- **Goal A**
Answer these questions using the article on reputational risk:
(i) According to the article, what does the balance sheet show?
(ii) How do investors and analysts tend to value companies that have a positive reputation?
(iii) What three ways does the article list for how reputational risk can occur?

- **Quoted passage**
Reputational RiskA threat or danger to a Business's reputation
You can find some of the factors that affect a company’s valuation in its financial statements.
There’s the balance sheet that shows the company’s assets, liabilities, and equity.
Then there’s the income statement that shows the profit generation of the company.
However, there are also factors that you cannot find in the financial statements.
Among these is the company’s reputation.
Reputation isn’t something that is quantifiable. It’s also hard to put a value on it.
Hence, while it’s essentially an important asset for a company, you cannot find it on any balance sheet.
Nonetheless, it’s important that a company maintains its reputation.
A company’s reputation will affect its ability to grow and earn revenue after all.
Naturally, companies that have a positive reputation will have an easier time earning revenues and profits.
Investors and analysts tend to value these companies higher.
On the other hand, a company with a negative reputation may find it hard to earn profits. It may incur losses instead.
On top of that, it’ll be valued lower than the ones that have a positive reputation.
As a business owner, you wouldn’t want your company to have a negative reputation.
Maintaining and protecting a company’s reputation is important.
It helps greatly in the company’s growth.
However, there will be always the risk that a company’s reputation will be tarnished.
We refer to this risk as reputational risk.
In this article, we will be talking about reputational risk.
How can it affect a company?
Is it avoidable?
What are the factors that contribute to reputational risk?
Can a company manage reputational risk?
Is it important for a company to manage reputational risk?
We’ll try to answer these questions as we go along with the article.
We will also be looking at some real-world examples of reputational risk.
What is Reputational Risk?
Reputational risk refers to the threat or danger to a company’s reputation.
It is often unpredictable and can come from many places.
If left unattended, it can have devastating effects on a company’s operations, especially its revenue and profit generation.
It can occur either:
- Directly – as a consequence of the actions of the company itself
- Indirectly – as a consequence of the actions of the company’s employee or employees
- Tangentially – as a consequence of the actions of other peripheral parties (e.g. joint venture partners, suppliers); it can also be because of the actions of the company’s customers
A company’s reputation is one of the things that it should protect.

(Data entries)
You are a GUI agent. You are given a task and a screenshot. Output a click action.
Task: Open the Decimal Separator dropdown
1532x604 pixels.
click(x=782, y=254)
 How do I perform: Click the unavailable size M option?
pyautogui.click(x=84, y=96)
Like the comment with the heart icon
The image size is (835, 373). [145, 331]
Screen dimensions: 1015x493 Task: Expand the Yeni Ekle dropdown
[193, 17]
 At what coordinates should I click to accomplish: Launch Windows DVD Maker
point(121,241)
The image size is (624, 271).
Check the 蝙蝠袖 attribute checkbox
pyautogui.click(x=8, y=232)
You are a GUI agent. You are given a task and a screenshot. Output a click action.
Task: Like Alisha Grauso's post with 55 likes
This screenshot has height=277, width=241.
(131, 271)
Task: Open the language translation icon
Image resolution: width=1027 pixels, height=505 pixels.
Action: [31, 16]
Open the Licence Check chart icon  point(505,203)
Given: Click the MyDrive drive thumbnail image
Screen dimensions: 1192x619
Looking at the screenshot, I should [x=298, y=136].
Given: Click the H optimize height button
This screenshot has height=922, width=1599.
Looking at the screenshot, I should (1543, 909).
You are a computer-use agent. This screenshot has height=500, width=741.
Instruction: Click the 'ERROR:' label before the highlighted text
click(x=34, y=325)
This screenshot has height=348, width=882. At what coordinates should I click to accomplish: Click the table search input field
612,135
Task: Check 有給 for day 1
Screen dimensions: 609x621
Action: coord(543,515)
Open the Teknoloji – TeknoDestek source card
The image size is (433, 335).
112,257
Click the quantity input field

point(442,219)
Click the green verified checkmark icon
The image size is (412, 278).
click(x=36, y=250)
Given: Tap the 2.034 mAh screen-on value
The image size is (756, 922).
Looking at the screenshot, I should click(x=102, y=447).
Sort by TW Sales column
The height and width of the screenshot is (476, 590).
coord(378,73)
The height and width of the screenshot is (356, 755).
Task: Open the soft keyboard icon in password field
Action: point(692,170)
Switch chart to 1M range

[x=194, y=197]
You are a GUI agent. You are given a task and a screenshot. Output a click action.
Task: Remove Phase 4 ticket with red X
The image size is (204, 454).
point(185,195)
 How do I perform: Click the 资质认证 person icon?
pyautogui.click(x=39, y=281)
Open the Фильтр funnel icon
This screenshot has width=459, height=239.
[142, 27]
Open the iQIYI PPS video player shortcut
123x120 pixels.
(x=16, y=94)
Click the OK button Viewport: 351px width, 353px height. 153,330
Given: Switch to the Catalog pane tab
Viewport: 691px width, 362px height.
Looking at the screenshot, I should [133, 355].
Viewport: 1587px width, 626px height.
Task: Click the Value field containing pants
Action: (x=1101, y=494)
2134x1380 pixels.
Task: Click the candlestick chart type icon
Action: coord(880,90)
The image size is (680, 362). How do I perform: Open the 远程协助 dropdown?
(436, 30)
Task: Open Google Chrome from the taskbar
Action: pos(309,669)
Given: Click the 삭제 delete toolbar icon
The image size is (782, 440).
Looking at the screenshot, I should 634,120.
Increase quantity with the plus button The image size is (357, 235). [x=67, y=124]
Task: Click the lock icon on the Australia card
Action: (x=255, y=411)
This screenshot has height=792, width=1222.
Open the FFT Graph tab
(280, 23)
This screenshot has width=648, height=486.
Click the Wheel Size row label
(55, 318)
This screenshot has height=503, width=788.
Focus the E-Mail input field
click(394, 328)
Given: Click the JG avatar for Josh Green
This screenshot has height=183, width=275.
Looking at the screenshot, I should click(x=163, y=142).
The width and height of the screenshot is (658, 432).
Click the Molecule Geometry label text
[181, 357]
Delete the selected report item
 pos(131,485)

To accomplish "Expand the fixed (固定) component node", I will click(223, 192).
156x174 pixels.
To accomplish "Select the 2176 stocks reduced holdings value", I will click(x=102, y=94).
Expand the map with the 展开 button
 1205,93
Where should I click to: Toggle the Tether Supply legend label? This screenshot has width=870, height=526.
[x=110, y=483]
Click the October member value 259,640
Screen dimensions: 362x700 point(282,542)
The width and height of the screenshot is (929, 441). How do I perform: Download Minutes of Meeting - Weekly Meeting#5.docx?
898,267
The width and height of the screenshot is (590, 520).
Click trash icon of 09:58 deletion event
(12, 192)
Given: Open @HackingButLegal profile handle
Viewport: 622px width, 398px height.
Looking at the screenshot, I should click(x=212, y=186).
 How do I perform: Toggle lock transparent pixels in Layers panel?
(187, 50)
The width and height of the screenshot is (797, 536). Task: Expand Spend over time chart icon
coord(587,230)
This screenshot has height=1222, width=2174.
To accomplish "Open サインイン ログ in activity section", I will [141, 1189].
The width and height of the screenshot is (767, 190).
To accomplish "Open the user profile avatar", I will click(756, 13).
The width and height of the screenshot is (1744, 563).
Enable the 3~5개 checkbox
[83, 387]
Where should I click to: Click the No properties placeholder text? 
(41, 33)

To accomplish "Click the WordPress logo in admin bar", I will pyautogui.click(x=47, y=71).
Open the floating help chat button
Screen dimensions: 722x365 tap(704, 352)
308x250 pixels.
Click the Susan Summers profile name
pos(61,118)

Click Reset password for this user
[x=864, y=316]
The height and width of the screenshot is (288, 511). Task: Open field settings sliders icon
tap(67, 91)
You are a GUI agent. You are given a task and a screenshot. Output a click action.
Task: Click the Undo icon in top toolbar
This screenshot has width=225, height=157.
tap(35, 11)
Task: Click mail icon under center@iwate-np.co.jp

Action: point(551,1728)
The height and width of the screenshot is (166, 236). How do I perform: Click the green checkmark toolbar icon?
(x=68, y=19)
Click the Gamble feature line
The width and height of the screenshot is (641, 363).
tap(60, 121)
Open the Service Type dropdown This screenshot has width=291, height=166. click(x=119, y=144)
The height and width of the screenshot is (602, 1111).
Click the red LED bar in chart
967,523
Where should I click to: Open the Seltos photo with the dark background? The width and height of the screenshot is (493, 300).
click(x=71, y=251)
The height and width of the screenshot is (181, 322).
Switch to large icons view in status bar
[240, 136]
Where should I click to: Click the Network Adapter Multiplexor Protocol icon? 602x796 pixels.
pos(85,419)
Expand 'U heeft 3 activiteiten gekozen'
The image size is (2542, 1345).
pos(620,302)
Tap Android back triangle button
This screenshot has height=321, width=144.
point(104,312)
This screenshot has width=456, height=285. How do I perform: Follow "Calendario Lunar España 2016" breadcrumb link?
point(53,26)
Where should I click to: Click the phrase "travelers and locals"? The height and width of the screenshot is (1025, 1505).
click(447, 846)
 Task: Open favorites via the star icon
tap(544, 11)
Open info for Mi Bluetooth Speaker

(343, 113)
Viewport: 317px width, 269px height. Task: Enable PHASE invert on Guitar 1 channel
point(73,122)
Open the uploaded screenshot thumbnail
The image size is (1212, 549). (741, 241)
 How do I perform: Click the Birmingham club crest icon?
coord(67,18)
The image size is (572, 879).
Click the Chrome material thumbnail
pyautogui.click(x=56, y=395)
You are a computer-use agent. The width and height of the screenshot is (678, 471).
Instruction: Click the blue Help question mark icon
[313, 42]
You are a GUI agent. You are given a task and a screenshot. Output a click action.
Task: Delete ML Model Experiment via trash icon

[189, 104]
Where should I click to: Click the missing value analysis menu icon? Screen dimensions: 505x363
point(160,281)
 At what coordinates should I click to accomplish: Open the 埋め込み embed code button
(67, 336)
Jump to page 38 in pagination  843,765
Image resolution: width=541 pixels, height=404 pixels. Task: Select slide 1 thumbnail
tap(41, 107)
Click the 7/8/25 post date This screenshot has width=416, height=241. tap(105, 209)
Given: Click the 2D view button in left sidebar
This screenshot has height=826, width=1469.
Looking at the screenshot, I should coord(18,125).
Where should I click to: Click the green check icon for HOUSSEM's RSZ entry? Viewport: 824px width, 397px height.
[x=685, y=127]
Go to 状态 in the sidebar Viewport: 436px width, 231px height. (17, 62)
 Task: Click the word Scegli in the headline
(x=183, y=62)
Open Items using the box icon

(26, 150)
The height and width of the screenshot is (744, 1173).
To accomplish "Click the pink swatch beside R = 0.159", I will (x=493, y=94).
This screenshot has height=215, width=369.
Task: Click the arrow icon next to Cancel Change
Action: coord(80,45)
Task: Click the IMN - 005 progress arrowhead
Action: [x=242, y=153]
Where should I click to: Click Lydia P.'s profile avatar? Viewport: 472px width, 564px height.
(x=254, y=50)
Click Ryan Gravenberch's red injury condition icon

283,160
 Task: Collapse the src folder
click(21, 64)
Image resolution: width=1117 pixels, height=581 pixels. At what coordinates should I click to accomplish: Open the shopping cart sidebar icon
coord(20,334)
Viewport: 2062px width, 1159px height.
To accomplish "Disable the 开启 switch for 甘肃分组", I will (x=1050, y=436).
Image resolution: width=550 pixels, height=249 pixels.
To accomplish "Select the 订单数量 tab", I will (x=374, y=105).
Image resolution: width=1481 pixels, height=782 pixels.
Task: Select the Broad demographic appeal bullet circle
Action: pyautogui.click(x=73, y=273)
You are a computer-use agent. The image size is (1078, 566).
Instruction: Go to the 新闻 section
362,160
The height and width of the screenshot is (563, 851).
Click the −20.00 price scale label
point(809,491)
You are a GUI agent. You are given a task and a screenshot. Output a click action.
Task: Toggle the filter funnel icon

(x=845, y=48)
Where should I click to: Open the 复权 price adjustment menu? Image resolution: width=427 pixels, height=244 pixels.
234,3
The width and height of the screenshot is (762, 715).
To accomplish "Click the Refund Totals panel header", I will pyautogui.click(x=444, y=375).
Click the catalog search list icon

- **Goal B**
In the data entries, turn the stretch from the line containing "The width and height of the screenshot is (762, 715)." through the end of the records into a Markdown table. Use the columns "No." and "Line", and leave out blank lines.

- **Task response A**
(i) The company's assets, liabilities, and equity.
(ii) They tend to value them higher.
(iii) Directly, indirectly, and tangentially.

- **Task response B**
| No. | Line |
|---|---|
| 1 | The width and height of the screenshot is (762, 715). |
| 2 | To accomplish "Click the Refund Totals panel header", I will pyautogui.click(x=444, y=375). |
| 3 | Click the catalog search list icon |